Diklaim sebagai agama “cinta
DAMAI”, namun berikut inilah isi perintah-perintah dalam dogma yang dibalut
dengan nama merek “Kitab SUCI”, maka menjadi pertanyaan terbesarnya ialah,
lantas seperti apakah yang disebut sebagai “haus DARAH”, tidak cinta damai, dan
“Kitab DOSA” ala “Agama DOSA”?
- QS 9:14. Perangilah mereka, niscaya Allah akan menyiksa mereka dengan (perantaraan)
tangan-tanganmu dan Allah akan menghinakan mereka dan menolong kamu terhadap
mereka, serta melegakan hati orang-orang yang beriman;
- QS 66:9. Hai Nabi, perangilah orang-orang kafir dan orang-orang munafik
dan bersikap keraslah terhadap mereka. Tempat mereka adalah neraka
Jahanam dan itu adalah seburuk-buruk tempat kembali.

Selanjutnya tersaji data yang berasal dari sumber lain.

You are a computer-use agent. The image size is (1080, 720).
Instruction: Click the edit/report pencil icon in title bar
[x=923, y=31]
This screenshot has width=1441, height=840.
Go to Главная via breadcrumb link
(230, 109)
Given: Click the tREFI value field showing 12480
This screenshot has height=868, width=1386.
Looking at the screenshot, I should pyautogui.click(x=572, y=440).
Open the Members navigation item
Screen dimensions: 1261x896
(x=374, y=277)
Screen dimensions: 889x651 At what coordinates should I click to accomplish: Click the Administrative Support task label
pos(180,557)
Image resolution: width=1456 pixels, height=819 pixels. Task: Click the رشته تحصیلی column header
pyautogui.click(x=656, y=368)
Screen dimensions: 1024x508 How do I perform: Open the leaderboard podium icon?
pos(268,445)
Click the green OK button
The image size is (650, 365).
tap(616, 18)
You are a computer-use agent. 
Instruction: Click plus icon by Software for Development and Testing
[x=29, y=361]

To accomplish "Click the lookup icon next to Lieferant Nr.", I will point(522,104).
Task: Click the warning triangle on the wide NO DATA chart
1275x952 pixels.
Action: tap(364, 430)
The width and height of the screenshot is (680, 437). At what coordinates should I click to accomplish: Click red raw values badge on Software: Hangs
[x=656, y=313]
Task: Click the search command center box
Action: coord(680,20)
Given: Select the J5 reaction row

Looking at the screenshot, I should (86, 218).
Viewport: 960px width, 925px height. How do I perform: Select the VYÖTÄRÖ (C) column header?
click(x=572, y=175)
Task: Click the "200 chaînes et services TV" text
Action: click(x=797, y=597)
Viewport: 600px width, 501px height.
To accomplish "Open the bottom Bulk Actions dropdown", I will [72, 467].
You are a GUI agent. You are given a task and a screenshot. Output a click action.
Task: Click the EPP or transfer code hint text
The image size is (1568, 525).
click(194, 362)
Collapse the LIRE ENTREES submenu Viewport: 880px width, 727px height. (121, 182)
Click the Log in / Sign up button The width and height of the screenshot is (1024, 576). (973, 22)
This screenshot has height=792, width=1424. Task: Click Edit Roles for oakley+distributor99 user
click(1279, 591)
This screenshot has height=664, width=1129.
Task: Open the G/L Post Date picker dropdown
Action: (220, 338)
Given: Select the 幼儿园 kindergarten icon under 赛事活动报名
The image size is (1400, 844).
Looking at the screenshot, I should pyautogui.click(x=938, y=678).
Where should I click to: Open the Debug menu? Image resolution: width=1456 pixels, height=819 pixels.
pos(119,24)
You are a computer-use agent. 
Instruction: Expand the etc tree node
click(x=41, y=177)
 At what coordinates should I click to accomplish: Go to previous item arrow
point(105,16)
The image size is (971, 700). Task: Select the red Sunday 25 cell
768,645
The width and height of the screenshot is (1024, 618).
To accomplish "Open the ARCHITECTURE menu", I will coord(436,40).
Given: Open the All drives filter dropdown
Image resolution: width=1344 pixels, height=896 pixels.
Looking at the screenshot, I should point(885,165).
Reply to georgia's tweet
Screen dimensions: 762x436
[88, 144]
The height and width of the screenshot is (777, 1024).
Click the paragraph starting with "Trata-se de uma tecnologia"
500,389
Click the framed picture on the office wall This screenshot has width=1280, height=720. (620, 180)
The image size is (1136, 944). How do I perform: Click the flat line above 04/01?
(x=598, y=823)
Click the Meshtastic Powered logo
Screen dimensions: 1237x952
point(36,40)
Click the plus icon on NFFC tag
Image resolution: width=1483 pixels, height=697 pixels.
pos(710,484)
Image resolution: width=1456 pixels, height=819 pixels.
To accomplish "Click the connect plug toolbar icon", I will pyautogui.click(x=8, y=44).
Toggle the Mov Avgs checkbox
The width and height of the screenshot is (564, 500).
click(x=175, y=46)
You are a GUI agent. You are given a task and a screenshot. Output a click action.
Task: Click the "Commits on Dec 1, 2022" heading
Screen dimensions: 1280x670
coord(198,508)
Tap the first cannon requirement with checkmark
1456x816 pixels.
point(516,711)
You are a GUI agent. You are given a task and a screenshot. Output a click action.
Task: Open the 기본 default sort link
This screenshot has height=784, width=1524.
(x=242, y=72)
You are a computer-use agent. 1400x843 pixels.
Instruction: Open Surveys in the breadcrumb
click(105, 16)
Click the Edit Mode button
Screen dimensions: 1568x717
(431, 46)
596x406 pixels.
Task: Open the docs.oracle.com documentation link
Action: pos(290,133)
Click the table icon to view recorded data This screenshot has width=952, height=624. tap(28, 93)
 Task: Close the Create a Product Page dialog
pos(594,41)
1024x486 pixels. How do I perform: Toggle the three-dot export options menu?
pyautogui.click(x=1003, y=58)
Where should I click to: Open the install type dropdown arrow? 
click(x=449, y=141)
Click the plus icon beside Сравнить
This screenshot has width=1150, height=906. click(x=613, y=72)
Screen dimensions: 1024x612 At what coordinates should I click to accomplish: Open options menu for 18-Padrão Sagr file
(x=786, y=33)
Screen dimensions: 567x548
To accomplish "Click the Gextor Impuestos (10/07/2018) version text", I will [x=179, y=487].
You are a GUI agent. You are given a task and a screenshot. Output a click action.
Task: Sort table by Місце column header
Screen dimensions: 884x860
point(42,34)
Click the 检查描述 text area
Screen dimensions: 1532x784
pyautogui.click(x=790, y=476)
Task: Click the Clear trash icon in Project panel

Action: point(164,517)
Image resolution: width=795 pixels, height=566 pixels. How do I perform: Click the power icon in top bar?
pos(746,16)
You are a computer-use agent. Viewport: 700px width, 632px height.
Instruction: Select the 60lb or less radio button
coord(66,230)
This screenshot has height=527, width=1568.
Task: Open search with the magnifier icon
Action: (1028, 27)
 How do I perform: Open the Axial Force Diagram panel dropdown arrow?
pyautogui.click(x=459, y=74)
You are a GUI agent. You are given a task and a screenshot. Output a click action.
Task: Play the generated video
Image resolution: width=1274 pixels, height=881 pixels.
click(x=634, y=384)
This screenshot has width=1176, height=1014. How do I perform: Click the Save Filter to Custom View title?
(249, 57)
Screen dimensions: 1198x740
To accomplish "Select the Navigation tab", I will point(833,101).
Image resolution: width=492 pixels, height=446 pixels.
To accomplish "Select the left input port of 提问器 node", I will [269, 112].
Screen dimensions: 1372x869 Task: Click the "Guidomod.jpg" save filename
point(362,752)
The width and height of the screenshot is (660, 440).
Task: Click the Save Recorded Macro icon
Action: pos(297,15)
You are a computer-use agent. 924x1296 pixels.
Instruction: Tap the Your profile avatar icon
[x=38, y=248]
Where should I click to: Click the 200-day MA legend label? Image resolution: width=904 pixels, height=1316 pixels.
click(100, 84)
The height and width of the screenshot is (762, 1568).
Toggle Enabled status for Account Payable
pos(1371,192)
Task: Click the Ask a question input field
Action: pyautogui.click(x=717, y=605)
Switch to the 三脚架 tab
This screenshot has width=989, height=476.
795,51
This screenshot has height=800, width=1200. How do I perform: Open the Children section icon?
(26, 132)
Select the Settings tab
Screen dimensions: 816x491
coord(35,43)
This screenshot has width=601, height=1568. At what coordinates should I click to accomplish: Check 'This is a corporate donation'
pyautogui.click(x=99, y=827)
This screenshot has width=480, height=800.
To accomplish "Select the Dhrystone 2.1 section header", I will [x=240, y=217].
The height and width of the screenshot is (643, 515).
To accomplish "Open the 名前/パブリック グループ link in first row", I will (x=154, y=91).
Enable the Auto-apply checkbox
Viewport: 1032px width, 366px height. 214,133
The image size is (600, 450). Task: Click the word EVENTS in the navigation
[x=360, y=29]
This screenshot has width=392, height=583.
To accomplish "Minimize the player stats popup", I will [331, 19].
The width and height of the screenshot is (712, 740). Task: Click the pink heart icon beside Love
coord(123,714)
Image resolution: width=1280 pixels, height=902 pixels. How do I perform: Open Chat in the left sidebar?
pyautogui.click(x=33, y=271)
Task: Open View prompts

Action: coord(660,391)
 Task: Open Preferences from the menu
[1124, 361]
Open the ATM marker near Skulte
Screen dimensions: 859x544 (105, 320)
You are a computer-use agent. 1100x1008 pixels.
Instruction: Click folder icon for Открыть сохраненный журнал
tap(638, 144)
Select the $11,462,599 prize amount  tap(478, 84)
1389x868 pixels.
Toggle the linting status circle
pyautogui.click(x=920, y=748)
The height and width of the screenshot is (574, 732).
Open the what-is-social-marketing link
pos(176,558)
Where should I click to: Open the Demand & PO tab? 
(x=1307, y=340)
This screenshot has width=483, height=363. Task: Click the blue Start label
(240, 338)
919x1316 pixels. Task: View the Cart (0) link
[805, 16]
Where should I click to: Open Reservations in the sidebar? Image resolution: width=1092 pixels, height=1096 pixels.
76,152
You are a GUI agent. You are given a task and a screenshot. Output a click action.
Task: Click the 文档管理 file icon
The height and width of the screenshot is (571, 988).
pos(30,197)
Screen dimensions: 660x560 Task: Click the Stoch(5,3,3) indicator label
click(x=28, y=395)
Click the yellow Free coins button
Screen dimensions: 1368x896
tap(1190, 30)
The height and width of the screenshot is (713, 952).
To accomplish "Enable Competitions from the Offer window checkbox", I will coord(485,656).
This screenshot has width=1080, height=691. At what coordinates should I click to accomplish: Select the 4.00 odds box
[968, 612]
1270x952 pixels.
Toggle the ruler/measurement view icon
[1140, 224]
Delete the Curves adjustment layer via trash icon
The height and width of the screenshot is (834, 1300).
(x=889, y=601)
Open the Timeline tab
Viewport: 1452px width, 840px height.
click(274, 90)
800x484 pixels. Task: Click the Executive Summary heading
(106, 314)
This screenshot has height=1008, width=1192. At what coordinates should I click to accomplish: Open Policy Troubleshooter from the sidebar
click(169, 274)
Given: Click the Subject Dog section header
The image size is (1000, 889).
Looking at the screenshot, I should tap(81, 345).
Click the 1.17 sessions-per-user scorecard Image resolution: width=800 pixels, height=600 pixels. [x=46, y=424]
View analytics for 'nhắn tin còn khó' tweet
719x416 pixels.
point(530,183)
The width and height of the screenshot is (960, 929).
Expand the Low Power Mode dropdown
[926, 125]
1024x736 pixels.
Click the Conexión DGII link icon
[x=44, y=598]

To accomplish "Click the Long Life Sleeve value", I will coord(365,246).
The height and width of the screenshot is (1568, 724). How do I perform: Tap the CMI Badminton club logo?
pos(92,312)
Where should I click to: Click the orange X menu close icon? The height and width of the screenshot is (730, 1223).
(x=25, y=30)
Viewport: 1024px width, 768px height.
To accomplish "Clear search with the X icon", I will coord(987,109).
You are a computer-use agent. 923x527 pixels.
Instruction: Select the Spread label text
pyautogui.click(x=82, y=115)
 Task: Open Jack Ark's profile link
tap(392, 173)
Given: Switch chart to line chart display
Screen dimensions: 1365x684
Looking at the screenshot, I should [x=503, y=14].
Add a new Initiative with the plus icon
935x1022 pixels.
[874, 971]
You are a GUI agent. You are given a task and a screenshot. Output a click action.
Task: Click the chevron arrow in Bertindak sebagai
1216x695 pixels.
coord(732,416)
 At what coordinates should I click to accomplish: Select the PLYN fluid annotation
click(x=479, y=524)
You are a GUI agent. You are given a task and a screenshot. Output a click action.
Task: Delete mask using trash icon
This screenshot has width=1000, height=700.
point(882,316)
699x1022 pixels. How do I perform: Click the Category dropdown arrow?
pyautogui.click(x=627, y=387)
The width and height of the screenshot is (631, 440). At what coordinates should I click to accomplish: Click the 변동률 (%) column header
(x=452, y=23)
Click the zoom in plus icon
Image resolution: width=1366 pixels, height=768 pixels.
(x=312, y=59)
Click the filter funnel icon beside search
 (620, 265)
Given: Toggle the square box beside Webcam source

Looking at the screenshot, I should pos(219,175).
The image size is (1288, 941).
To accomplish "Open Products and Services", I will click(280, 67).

- QS 2:191. Dan bunuhlah mereka di mana saja kamu
jumpai mereka, dan usirlah mereka dari tempat mereka telah mengusir kamu
(Mekah); dan fitnah itu lebih besar bahayanya dari pembunuhan, dan janganlah
kamu memerangi mereka di Masjidil Haram, kecuali jika mereka memerangi kamu di
tempat itu. Jika mereka memerangi kamu (di tempat itu), maka bunuhlah
mereka. Demikianlah balasan bagi orang-orang kafir. [NOTE : Balas
dizolimi dengan pembunuhan, kapan konflik akan berakhir dan apakah
proporsional? Apakah itu bukan merupakan “alasan pembenar” alias alibi atau
justifikasi diri seolah berhak untuk merampas hidup orang lain?]
- QS 5:33. Sesungguhnya pembalasan terhadap orang-orang yang memerangi Allah dan
Rasul-Nya dan membuat kerusakan di muka bumi, hanyalah mereka dibunuh atau
disalib, atau dipotong tangan dan kaki mereka dengan bertimbal balik, atau
dibuang dari negeri (tempat kediamannya). Yang demikian itu (sebagai) suatu
penghinaan untuk mereka didunia, dan di akhirat mereka beroleh siksaan yang
besar. [NOTE : Maha Pengasih juga Maha Pengampun. Yang “Maha Pemurka” akan
seperti apa perintahnya?]
- QS 8:12. Ingatlah, ketika Tuhanmu mewahyukan kepada para malaikat: “Sesungguhnya
Aku bersama kamu, maka teguhkanlah pendirian orang-orang yang telah beriman”.
Kelak aku akan jatuhkan rasa ketakutan ke dalam hati orang-orang kafir, maka PENGGALLAH
KEPALA MEREKA dan PANCUNGLAH TIAP-TIAP UJUNG JARI MEREKA.
- QS 9:5. Apabila sudah habis bulan-bulan Haram itu, maka bunuhlah
orang-orang musyrikin itu di mana saja kamu jumpai mereka, dan tangkaplah
mereka. Kepunglah mereka dan intailah di tempat pengintaian. [NOTE:
sekaligus sebagai bukti, selama ini siapa yang menyerang dan siapa yang
terlebih dahulu diserang. Mengaku “dizolimi”, namun mengapa justru mengintai
dan mengepung? Bagaimana mungkin, mengaku diserang, namun yang diserang yang
justru mengintai dan mengepung yang menyerang?]